**Selected extract**
____
Ozan Varol shares how thinking like a rocket scientist can unlock business innovations that most people would not believe are possible. Discover the lessons and ideas that allowed NASA to put a man on the moon and how to apply them to business...
Ozan Varol shares how thinking like a rocket scientist can unlock business innovations that most people would not believe are possible. Discover the lessons and ideas that allowed NASA to put a man on the moon and how to apply them to business development, the subtle insight that led to the creation of Netflix, and why questioning your assumptions is the secret to innovation and long term success.
Mo asks Ozan Varol: How can we take Ozan’s content and become better skilled at business development?
- Ozan opened his book with the story of how John F. Kennedy pledged a literal moonshot despite the lack of technology at the time that could make it possible. Ozan wrote the book to show that it wasn’t just the technology that made putting a man on the moon possible, it was the framework of thinking that kicked everything off.
- The big takeaway from what NASA was able to accomplish is the combination of idealism and pragmatism. Dreaming big and then working backward from that dream and figuring out what needs to happen to get there, then methodically attacking each problem along the roadmap.
- Sometimes a challenge can galvanize your entire team to make your goal into a reality.
- Reasoning from first principles is a powerful way of reimagining and reframing what is possible. It’s a method of breaking a problem down and questioning your assumptions, and letting go of everything except for what is essential.
- One assumption from rocket science that didn’t change until recently was the idea that rockets couldn’t be reused. SpaceX and Blue Origin have used first principles thinking to reimagine what’s possible and it’s because someone was willing to step back and question the accepted wisdom of the time.
- Hack through your business assumptions. You owe to yourself and your clients to create a better vision that allows you to serve them even more.
- It’s important to ask yourself whether you own your assumptions or do your assumptions own you? Is it possible to question your assumptions and replace it with something better?
Mo asks Ozan Varol: How can we do a better job of getting the kind of work that we want?
- One of the biggest problems in the business right now, especially in this time of uncertainty, is that we assume that other businesses around us know something that we don’t, so we end up copying their strategies.
- This ends up in a race to the center, where businesses start to look more and more like each other.
- First-principles thinking is a way of questioning assumptions that you or other people have taken for granted. One of the best tools for identifying your invisible assumptions about your business is cross-pollination. Look at other industries and see what they do because what is commonplace in one industry can be completely innovative in another.
- A great example is the origin story of Netflix, where Reid Hastings had the idea of applying the subscription model that gyms use and applied it to video rentals.
- Most of us can not see our outdated assumptions because we are too close to the problem. There is immense value in stepping outside of your industry for inspiration.
____
(Stored data entries)
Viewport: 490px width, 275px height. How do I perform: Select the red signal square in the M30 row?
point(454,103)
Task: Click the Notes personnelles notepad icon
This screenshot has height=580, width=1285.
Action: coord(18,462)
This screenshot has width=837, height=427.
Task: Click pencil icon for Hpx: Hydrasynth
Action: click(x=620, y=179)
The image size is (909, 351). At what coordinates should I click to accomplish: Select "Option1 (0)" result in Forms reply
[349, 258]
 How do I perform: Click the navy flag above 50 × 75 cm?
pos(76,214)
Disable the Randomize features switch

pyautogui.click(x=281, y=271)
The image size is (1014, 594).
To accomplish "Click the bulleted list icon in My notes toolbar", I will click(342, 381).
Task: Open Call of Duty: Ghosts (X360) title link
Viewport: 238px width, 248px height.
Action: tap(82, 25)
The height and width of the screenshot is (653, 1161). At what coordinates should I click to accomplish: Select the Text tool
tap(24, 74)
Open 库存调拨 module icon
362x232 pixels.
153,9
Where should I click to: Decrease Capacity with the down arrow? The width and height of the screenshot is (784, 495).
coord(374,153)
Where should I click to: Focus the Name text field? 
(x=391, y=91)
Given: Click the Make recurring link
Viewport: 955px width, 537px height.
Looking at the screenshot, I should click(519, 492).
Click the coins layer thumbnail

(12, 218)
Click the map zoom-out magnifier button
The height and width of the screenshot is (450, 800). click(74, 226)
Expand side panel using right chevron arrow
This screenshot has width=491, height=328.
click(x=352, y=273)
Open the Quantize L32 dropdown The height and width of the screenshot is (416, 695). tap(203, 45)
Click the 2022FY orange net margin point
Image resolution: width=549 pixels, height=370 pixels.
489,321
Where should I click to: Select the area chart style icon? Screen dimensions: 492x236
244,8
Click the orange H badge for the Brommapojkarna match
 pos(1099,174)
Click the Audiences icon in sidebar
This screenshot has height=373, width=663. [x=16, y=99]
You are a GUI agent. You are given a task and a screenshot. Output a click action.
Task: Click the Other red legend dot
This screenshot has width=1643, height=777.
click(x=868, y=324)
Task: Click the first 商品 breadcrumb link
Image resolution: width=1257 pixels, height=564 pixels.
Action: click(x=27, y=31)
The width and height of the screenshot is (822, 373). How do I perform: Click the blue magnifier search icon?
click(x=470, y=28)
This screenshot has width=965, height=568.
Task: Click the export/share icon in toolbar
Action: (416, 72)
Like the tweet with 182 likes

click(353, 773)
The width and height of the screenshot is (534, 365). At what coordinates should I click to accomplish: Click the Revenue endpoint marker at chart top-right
____
**Exercise aim**
Answer these questions from the summary on thinking like a rocket scientist.
(a) Which combination does the summary name as the big takeaway from what NASA accomplished?
(b) Which two companies does it say used first-principles thinking to rethink reusing rockets?
(c) Whose model did Reid Hastings apply to video rentals?

**Task solution**
(a) Idealism and pragmatism.
(b) SpaceX and Blue Origin.
(c) Gyms' subscription model.